Spassov, I., Bierlaire, M., and Merminod, B. (2006)

Map-matching for pedestrians via Bayesian inference

*European Navigation Conference, Manchester, United Kingdom*

A navigation process is to start from a known (initial) position and to ensure a continued localisation of the user during the movement. Consider a pedestrian navigation system which contains a GPS receiver and a set of inertial sensors connected with the map database. The problem to solve is to determine the user’s location using the map database and measurements of the inertial sensors. Indoors the position of each step is determined as a function of the previous position and inertial measurements. Thus the trajectory is defined in a local coordinate system and with an arbitrary orientation. A dedicated motion model transforms the trajectory from set of consecutive points to a polygon.

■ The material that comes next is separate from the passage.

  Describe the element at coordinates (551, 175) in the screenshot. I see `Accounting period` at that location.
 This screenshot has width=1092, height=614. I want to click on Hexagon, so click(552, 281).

Then we must associate similar details from both data sources, the modified trajectory and the link-node model. The trajectory can be considered as the history of the route and its last point as the actual position of the user. In this research we propose a solution based on statistical methods and map-matching. The determination of the absolute position is entirely represented by its probability density function (PDF) in the frame of Bayesian inference. Following this approach the posterior estimation of the user’s position can be calculated using prior information and actual measurements. Because of the non-linear nature of the estimation problem, non-linear filtering techniques like particle filters (sequential Monte Carlo methods) are applied.